The Cheapest HELOC Conditions in a Year
HELOC rates have quietly moved in the right direction. Bankrate's national HELOC index averaged 7.21% in mid-May 2026, with home equity loans (fixed-rate, lump-sum) averaging 7.36%. Year-over-year that's a meaningful drop — the 2025 average was 7.86%.
Those numbers still aren't "cheap money." But they're the cheapest equity access most Colorado owners have seen since 2022, and they're roughly 1% to 1.5% above current 30-year fixed first-mortgage rates. That gap is the key.
The Math Most Coloradans Miss
This is the single biggest mistake we see Colorado homeowners make in 2026: they look at a cash-out refinance at 6.4% and think it's cheaper than a HELOC at 7.2%. On a rate quote, it looks that way. On the full loan, it's almost never true.

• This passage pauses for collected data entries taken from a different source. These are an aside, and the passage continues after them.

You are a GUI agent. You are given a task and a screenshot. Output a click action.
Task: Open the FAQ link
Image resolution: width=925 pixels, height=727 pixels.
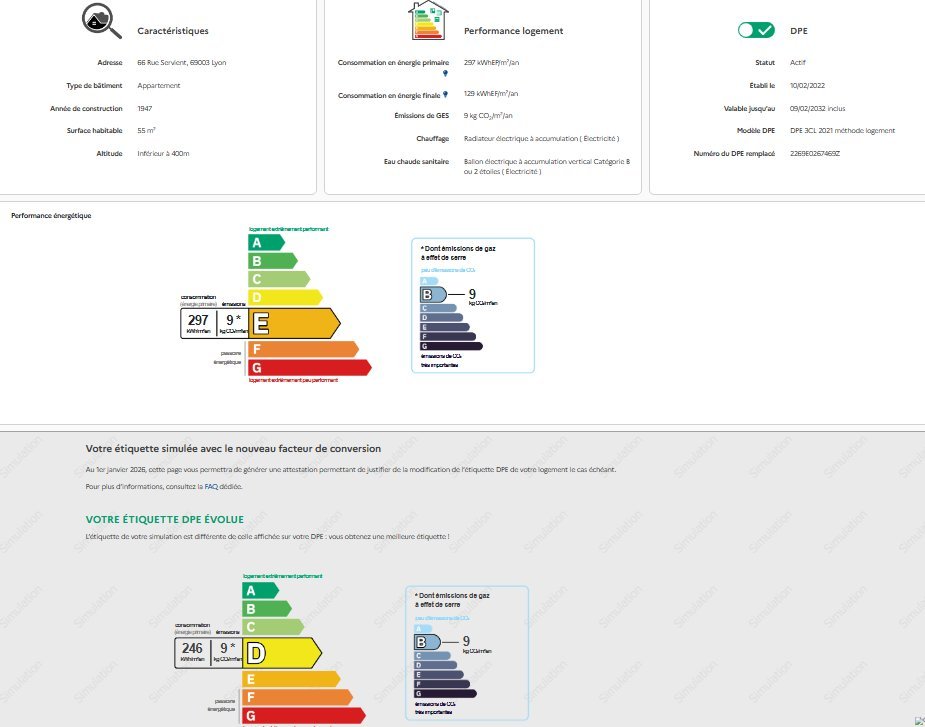coord(211,487)
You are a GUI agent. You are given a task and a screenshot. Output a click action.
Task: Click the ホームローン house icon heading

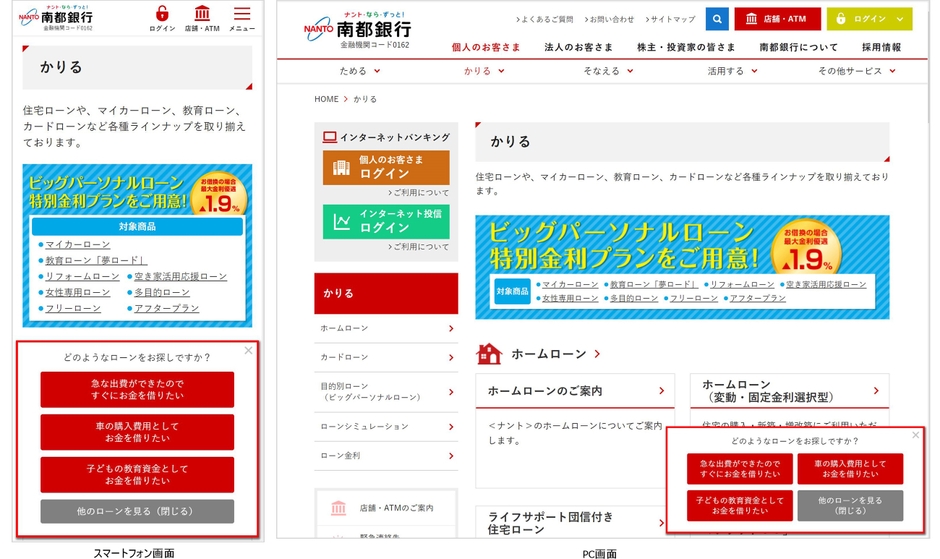click(538, 354)
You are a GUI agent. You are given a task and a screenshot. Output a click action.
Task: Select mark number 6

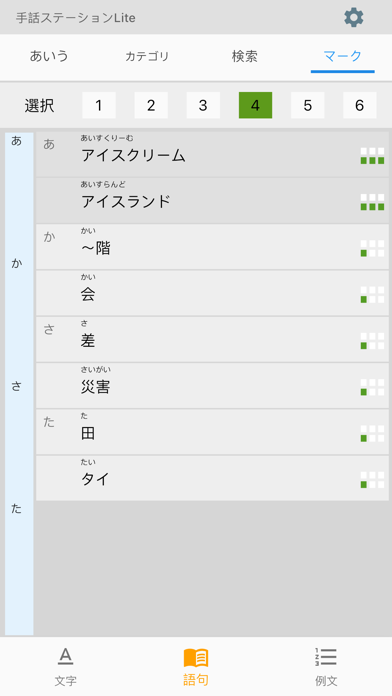coord(360,105)
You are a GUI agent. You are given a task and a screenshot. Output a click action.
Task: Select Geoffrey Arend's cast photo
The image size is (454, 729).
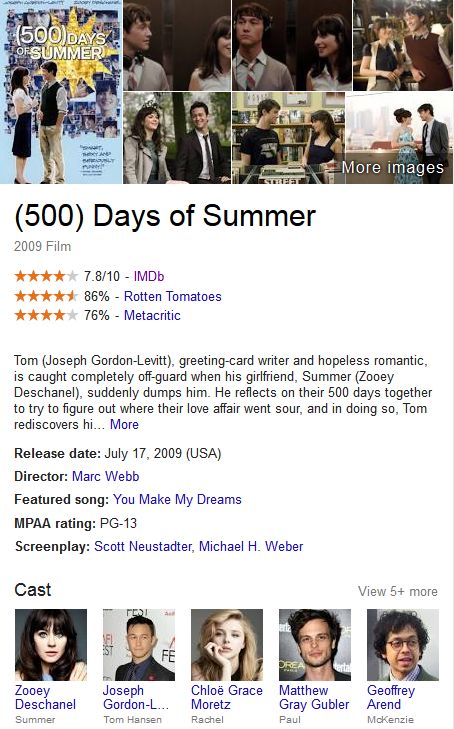point(402,645)
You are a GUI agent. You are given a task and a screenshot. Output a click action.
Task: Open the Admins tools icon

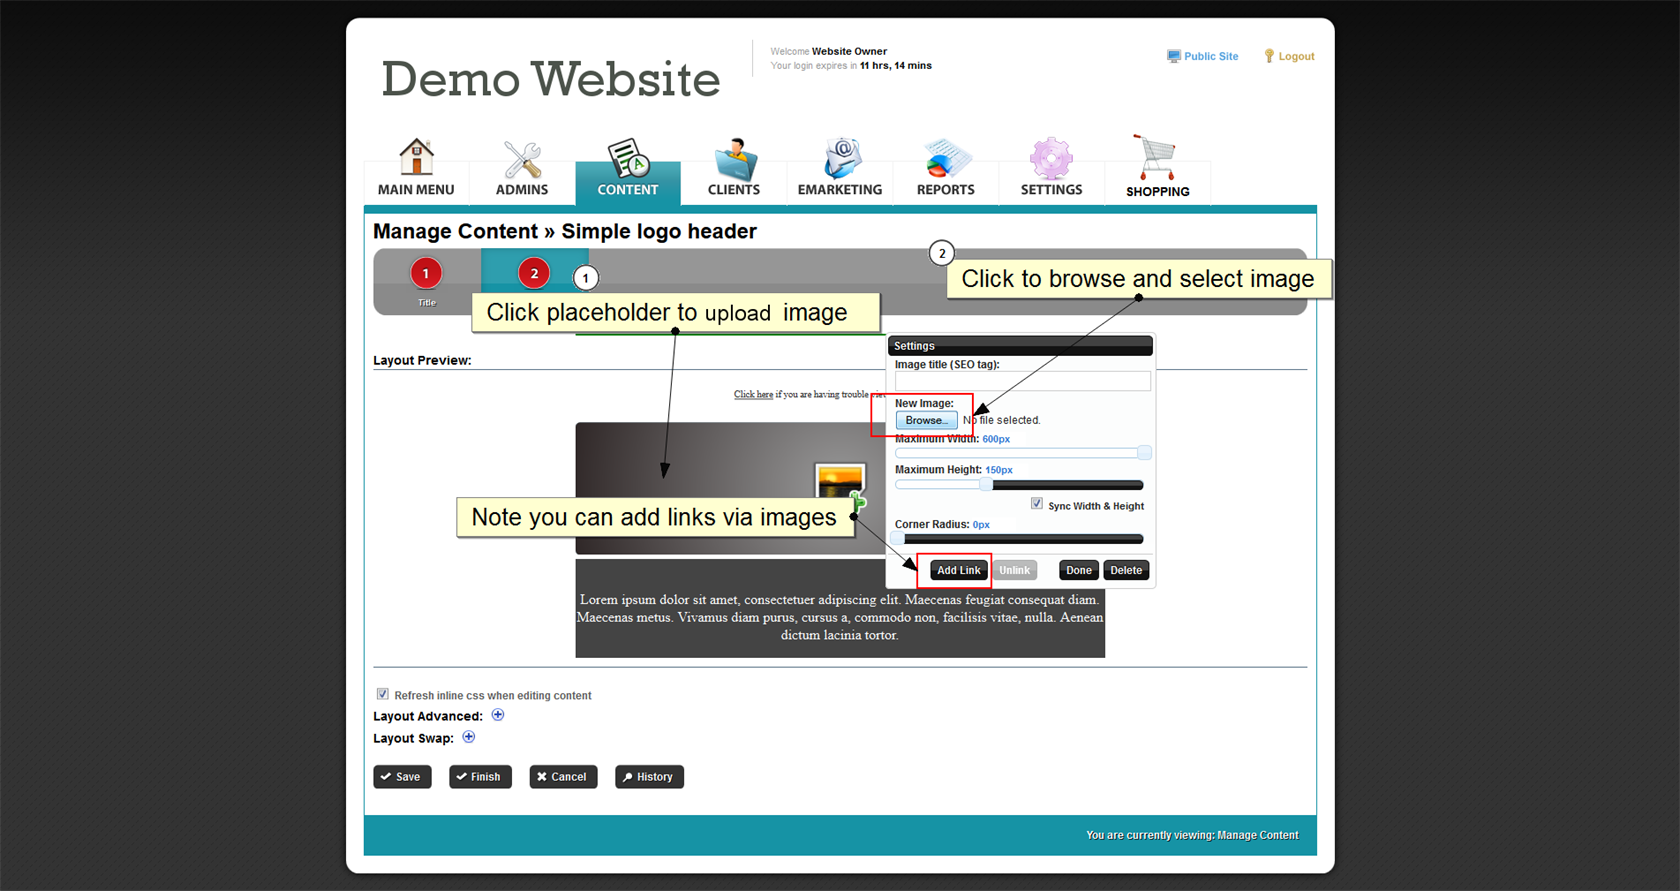click(x=522, y=160)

Why? Because a cash-out refinance replaces your entire first mortgage. If you locked a 3.25% rate in 2021, that 6.4% cash-out refi is repricing every dollar of the balance — not just the new money you're pulling out.
A Real-World Example
Say you bought in 2021 with a $500,000 loan at 3.25%. You've paid the balance down to roughly $440,000. The house is now worth $750,000. You want to pull $100,000 for renovations.

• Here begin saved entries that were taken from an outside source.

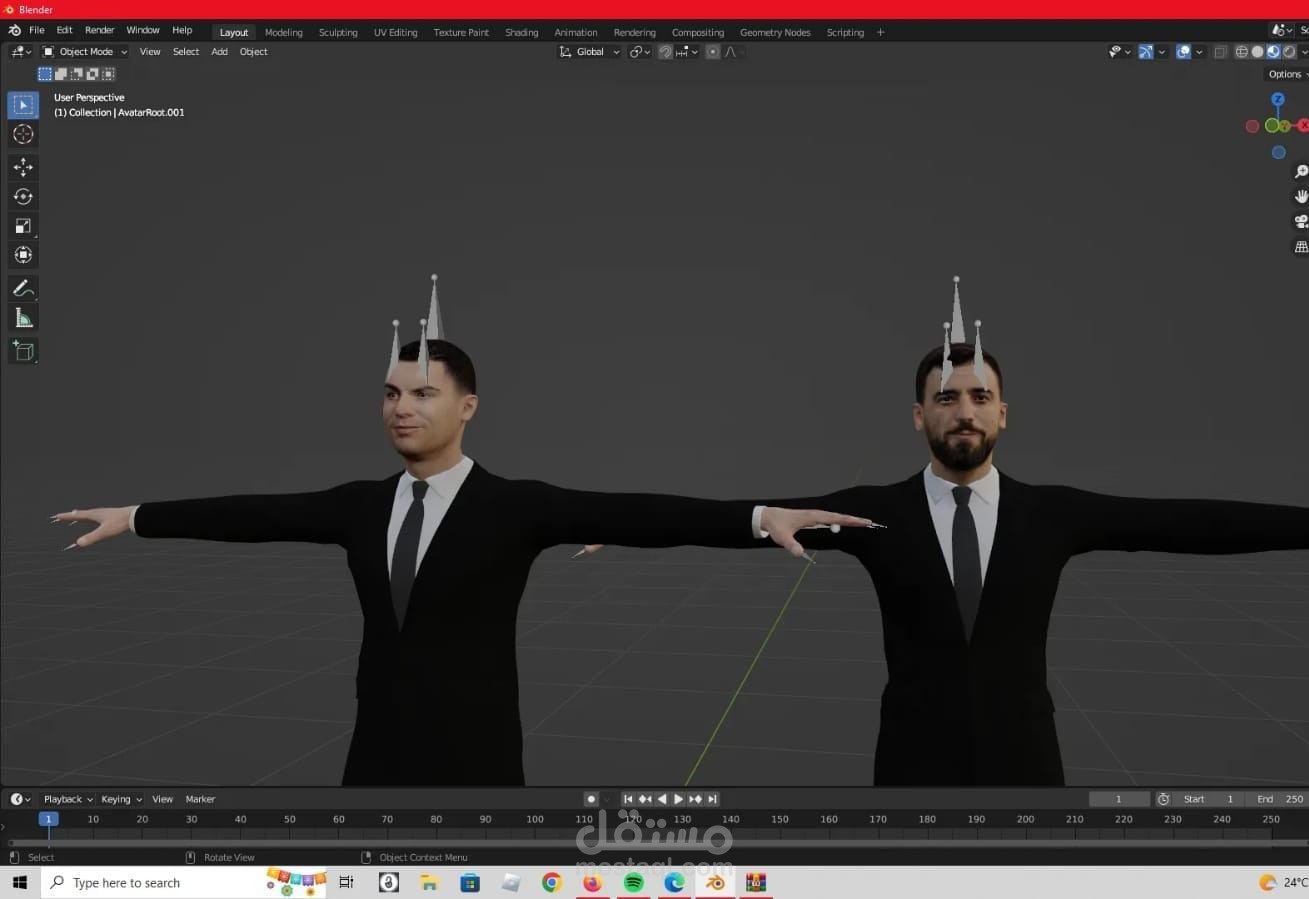Expand the Global orientation dropdown
The width and height of the screenshot is (1309, 899).
(x=589, y=52)
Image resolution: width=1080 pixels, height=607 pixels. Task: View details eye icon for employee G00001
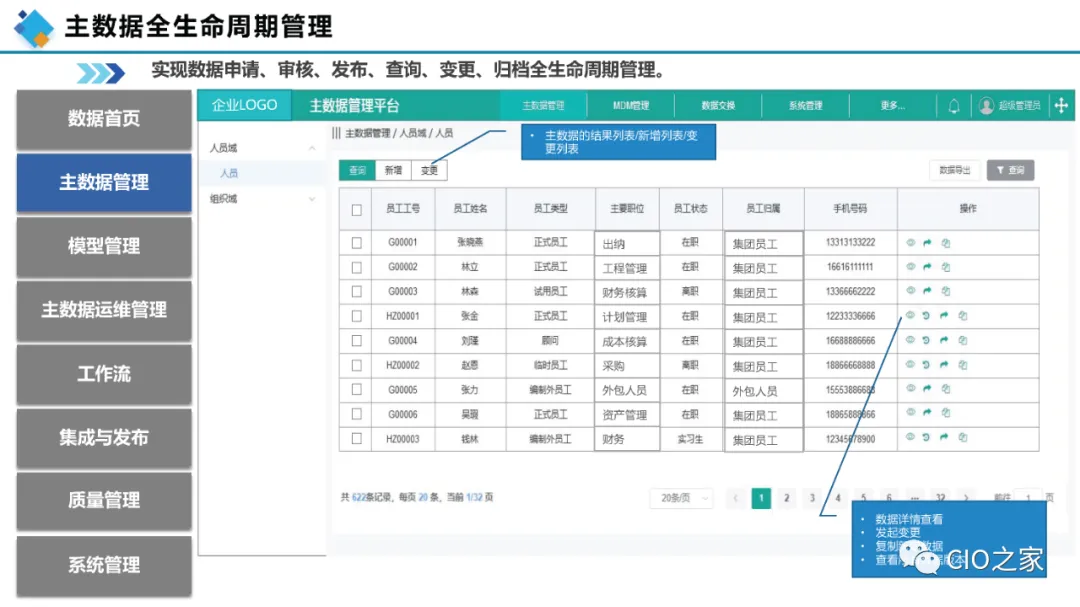pyautogui.click(x=911, y=242)
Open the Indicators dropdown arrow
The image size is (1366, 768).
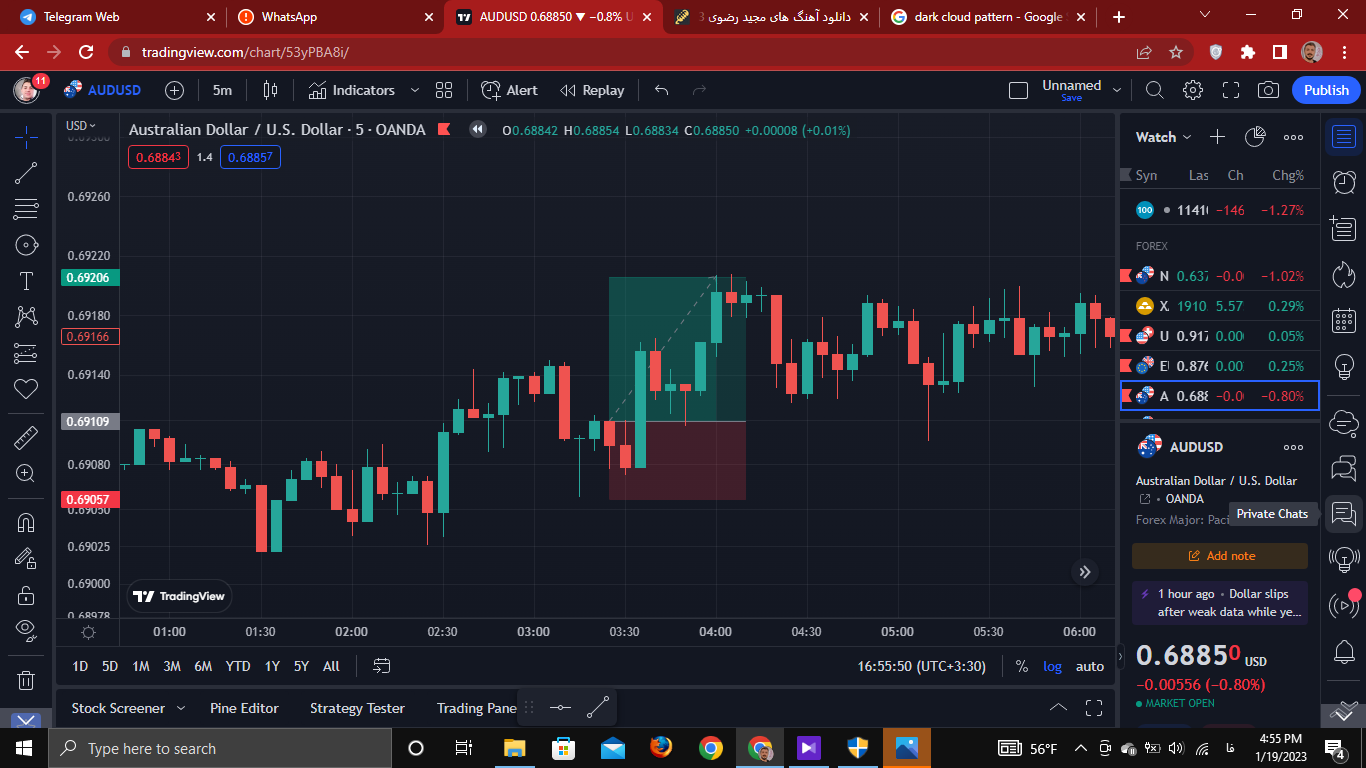coord(416,90)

Option A — Cash-out refinance to $540,000 at 6.4%. New monthly P&I: about $3,378.
Option B — Keep your 3.25% first mortgage. Open a $100,000 HELOC at 7.2%, interest-only for the first 10 years. Monthly interest payment on the full draw: about $600 on the HELOC, plus your existing first-mortgage payment of about $1,914 in P&I. Total: about $2,514.
You pay about $864 less per month by keeping the cheap first mortgage in place. Over five years, that's roughly $51,000 in lower payments — even at the higher HELOC rate.
Why This Matters Specifically for Colorado
Colorado has a high concentration of homeowners who refinanced or bought during the 2020–2022 rate window. A lot of those owners are sitting on loans in the low-3s. They are also sitting on a lot of equity, because Colorado home values appreciated heavily before flattening in 2024.
That combination — low first-mortgage rate plus meaningful equity — is exactly the profile where a HELOC dominates a cash-out refinance.
When a Cash-Out Refi Still Makes Sense
HELOCs aren't always the right call. A cash-out refinance is the better tool when:
Your Current Rate Is Already High
If you closed in 2023 or 2024 at 7% or higher, replacing that loan at today's 6.36% is a real improvement on the full balance — and the cash-out is essentially free.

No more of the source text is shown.